» Written instruction: Copy every line of the data below word for word, with no changes.

» Information supplied:
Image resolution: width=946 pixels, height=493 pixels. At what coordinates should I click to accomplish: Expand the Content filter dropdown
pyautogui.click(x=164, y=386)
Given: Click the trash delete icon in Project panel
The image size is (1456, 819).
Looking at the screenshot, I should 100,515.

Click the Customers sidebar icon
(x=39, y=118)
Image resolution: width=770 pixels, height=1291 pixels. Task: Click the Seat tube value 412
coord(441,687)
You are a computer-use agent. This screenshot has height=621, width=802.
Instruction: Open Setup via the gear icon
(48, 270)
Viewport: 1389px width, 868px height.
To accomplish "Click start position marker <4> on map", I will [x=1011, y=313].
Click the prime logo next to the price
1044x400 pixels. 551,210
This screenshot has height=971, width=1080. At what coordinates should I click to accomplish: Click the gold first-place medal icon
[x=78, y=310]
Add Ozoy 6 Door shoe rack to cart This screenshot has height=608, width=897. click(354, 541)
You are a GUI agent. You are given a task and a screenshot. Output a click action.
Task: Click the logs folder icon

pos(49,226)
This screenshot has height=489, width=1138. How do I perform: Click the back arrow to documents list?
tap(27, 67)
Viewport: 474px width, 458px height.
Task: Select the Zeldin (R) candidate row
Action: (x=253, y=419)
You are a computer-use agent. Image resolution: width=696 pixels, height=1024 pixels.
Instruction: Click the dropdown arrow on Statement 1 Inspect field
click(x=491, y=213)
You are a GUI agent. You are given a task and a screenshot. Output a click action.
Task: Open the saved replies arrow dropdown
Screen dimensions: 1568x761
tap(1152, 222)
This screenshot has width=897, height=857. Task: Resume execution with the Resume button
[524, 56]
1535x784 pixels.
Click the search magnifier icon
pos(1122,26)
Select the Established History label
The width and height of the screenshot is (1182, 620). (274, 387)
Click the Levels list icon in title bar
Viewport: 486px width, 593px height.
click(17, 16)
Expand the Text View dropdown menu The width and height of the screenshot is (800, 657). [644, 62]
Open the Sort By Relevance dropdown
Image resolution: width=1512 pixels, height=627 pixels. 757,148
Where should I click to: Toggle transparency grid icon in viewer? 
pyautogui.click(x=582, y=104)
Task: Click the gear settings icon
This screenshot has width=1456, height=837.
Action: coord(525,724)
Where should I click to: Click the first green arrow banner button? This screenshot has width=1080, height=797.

» Result:
Image resolution: width=946 pixels, height=493 pixels. At what coordinates should I click to accomplish: Expand the Content filter dropdown
pyautogui.click(x=164, y=386)
Given: Click the trash delete icon in Project panel
The image size is (1456, 819).
Looking at the screenshot, I should 100,515.

Click the Customers sidebar icon
(x=39, y=118)
Image resolution: width=770 pixels, height=1291 pixels. Task: Click the Seat tube value 412
coord(441,687)
You are a computer-use agent. This screenshot has height=621, width=802.
Instruction: Open Setup via the gear icon
(48, 270)
Viewport: 1389px width, 868px height.
To accomplish "Click start position marker <4> on map", I will [x=1011, y=313].
Click the prime logo next to the price
1044x400 pixels. 551,210
This screenshot has height=971, width=1080. At what coordinates should I click to accomplish: Click the gold first-place medal icon
[x=78, y=310]
Add Ozoy 6 Door shoe rack to cart This screenshot has height=608, width=897. click(354, 541)
You are a GUI agent. You are given a task and a screenshot. Output a click action.
Task: Click the logs folder icon

pos(49,226)
This screenshot has height=489, width=1138. How do I perform: Click the back arrow to documents list?
tap(27, 67)
Viewport: 474px width, 458px height.
Task: Select the Zeldin (R) candidate row
Action: (x=253, y=419)
You are a computer-use agent. Image resolution: width=696 pixels, height=1024 pixels.
Instruction: Click the dropdown arrow on Statement 1 Inspect field
click(x=491, y=213)
You are a GUI agent. You are given a task and a screenshot. Output a click action.
Task: Open the saved replies arrow dropdown
Screen dimensions: 1568x761
tap(1152, 222)
This screenshot has width=897, height=857. Task: Resume execution with the Resume button
[524, 56]
1535x784 pixels.
Click the search magnifier icon
pos(1122,26)
Select the Established History label
The width and height of the screenshot is (1182, 620). (274, 387)
Click the Levels list icon in title bar
Viewport: 486px width, 593px height.
click(17, 16)
Expand the Text View dropdown menu The width and height of the screenshot is (800, 657). [644, 62]
Open the Sort By Relevance dropdown
Image resolution: width=1512 pixels, height=627 pixels. 757,148
Where should I click to: Toggle transparency grid icon in viewer? 
pyautogui.click(x=582, y=104)
Task: Click the gear settings icon
This screenshot has width=1456, height=837.
Action: coord(525,724)
Where should I click to: Click the first green arrow banner button? This screenshot has width=1080, height=797.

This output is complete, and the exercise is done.